• **Source records**:
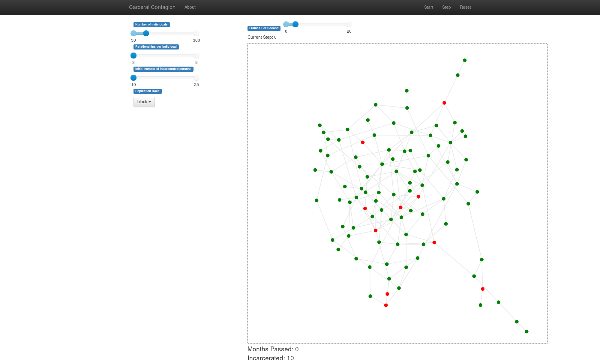This screenshot has height=360, width=600.
Task: Click the Frames Per Second slider handle
Action: [x=296, y=24]
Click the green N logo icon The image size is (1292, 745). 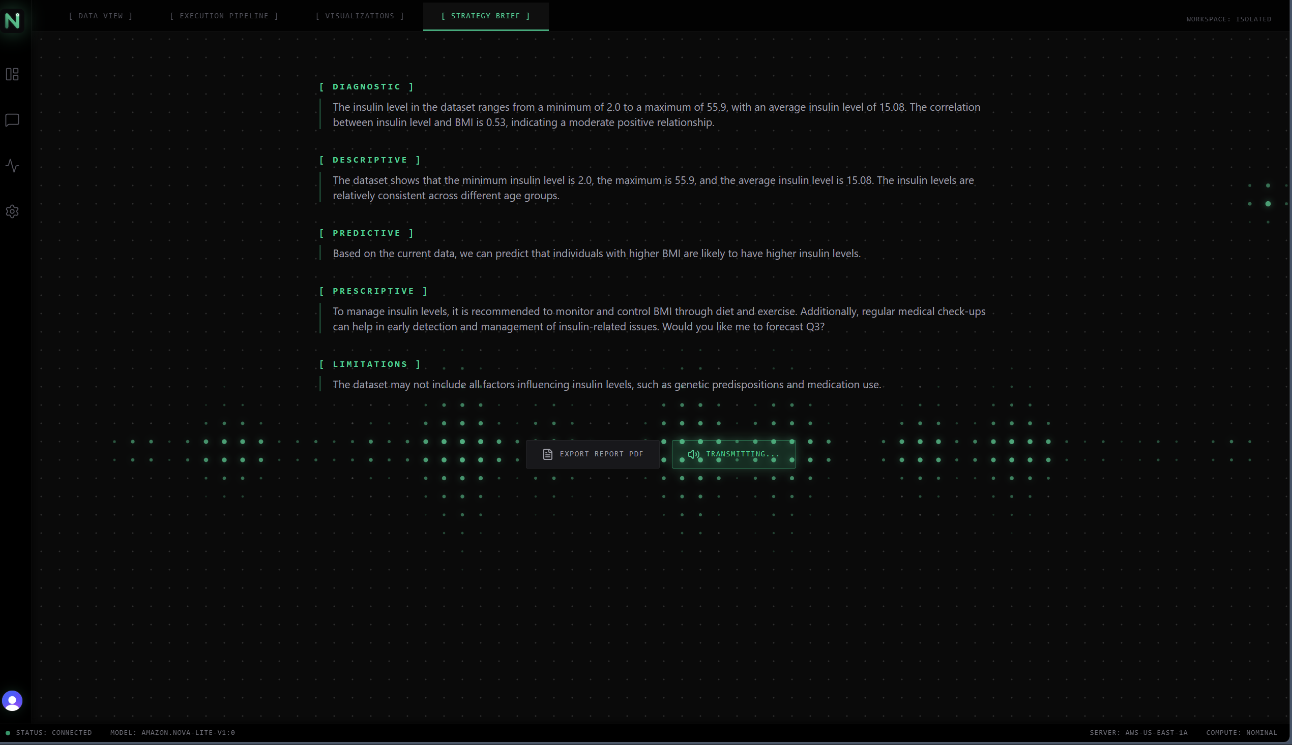coord(12,20)
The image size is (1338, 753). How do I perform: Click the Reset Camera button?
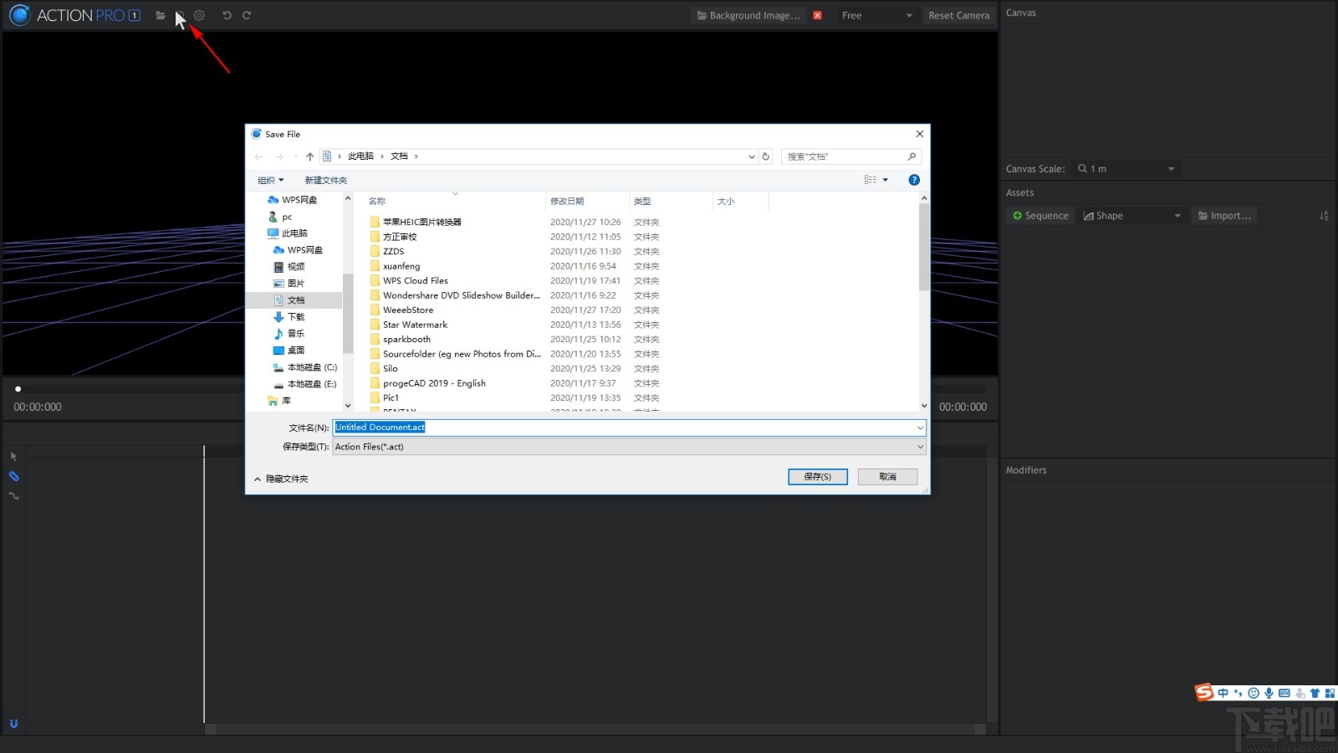pos(959,15)
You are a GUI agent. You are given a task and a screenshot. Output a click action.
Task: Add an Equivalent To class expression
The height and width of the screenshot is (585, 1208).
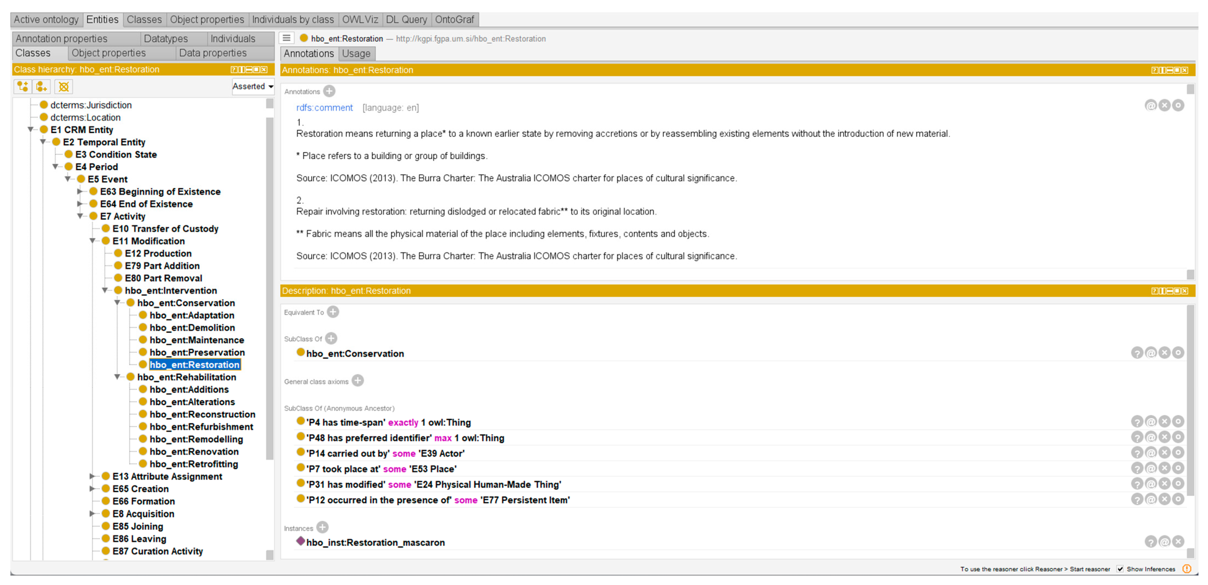(333, 312)
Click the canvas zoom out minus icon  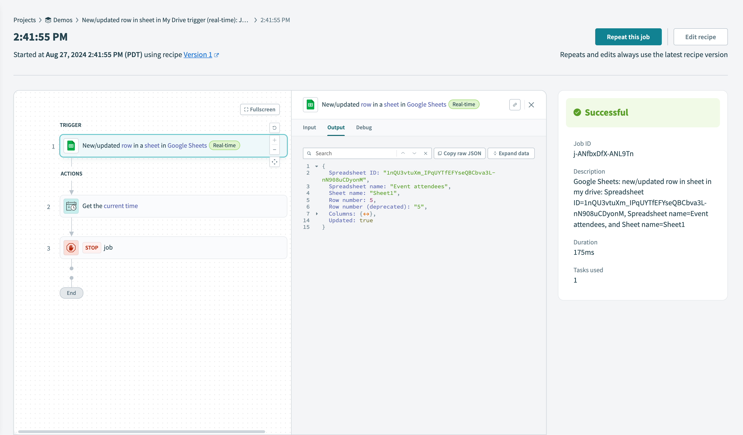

• **Exercise brief**: Output an exact copy of the lines from the one with "The image size is (1338, 753)." through the closing line of the records, inclusive, without any images.

• **Result**:
The image size is (1338, 753). How do I perform: Click the Reset Camera button?
pos(959,15)
You are a GUI agent. You are given a task and a screenshot. Output a click action.
Task: Add an Equivalent To class expression
The height and width of the screenshot is (585, 1208).
(333, 312)
Click the canvas zoom out minus icon  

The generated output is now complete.